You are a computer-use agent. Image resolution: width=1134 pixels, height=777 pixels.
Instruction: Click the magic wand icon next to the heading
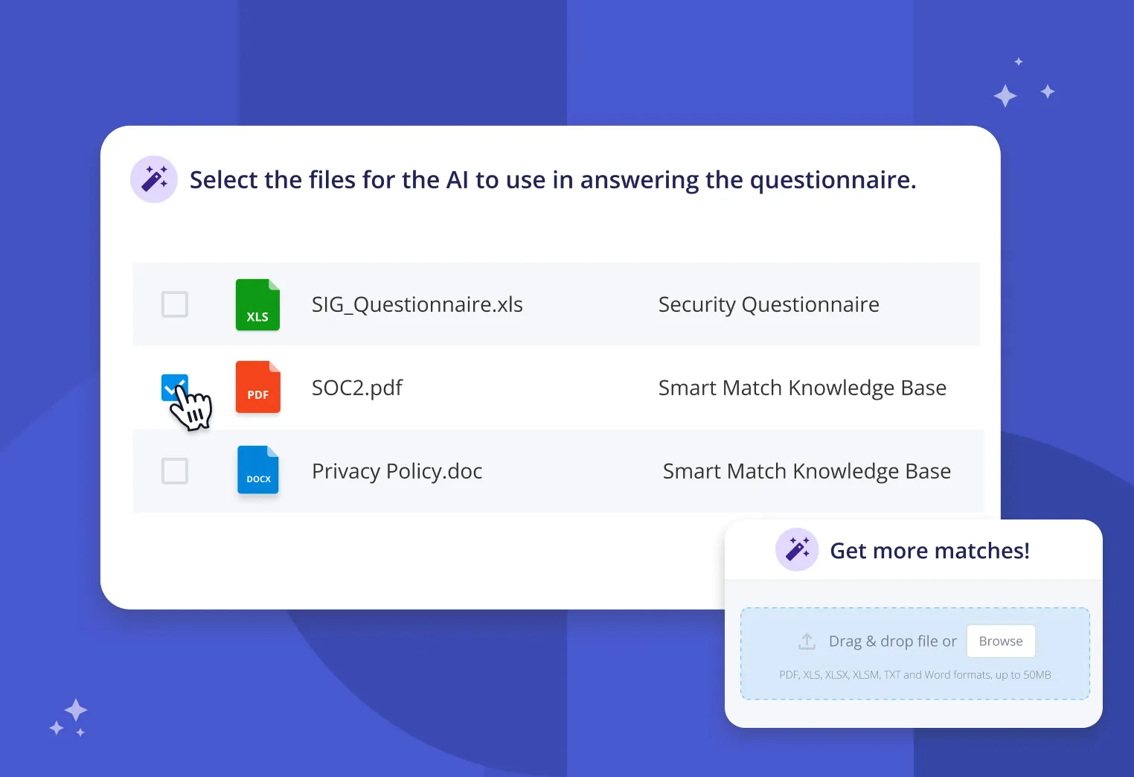tap(154, 179)
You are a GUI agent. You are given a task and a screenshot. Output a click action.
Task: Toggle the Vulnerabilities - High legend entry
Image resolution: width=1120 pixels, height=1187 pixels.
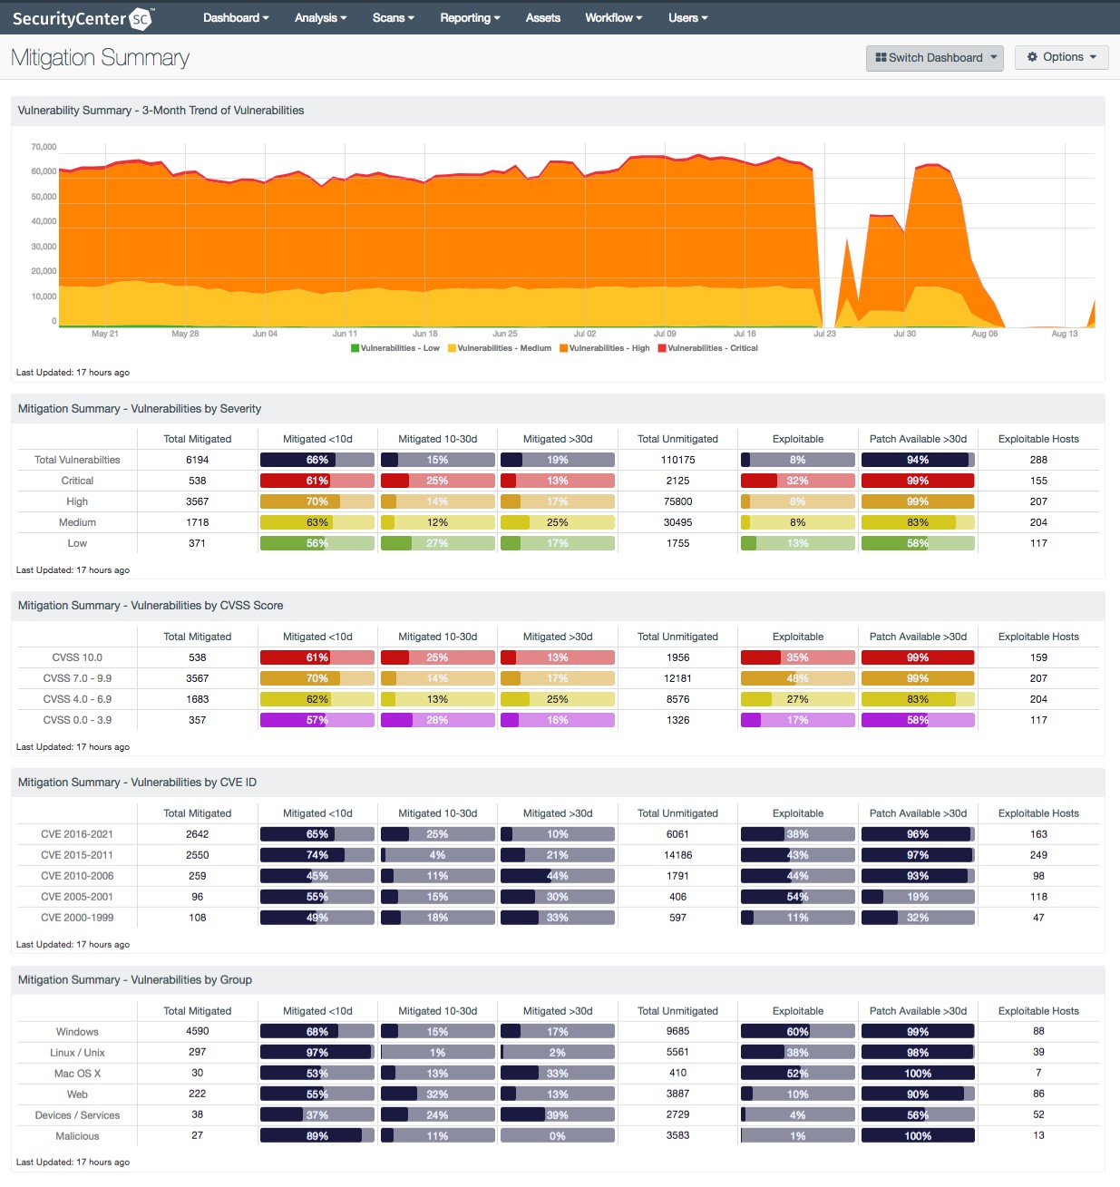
━━━
◆ What this task involves ◆
Leave the pictures out, and please copy only the lines from the one with "Task: Toggle the" through the end of the listing.

◆ Output for this exercise ◆
Task: Toggle the Vulnerabilities - High legend entry
Image resolution: width=1120 pixels, height=1187 pixels.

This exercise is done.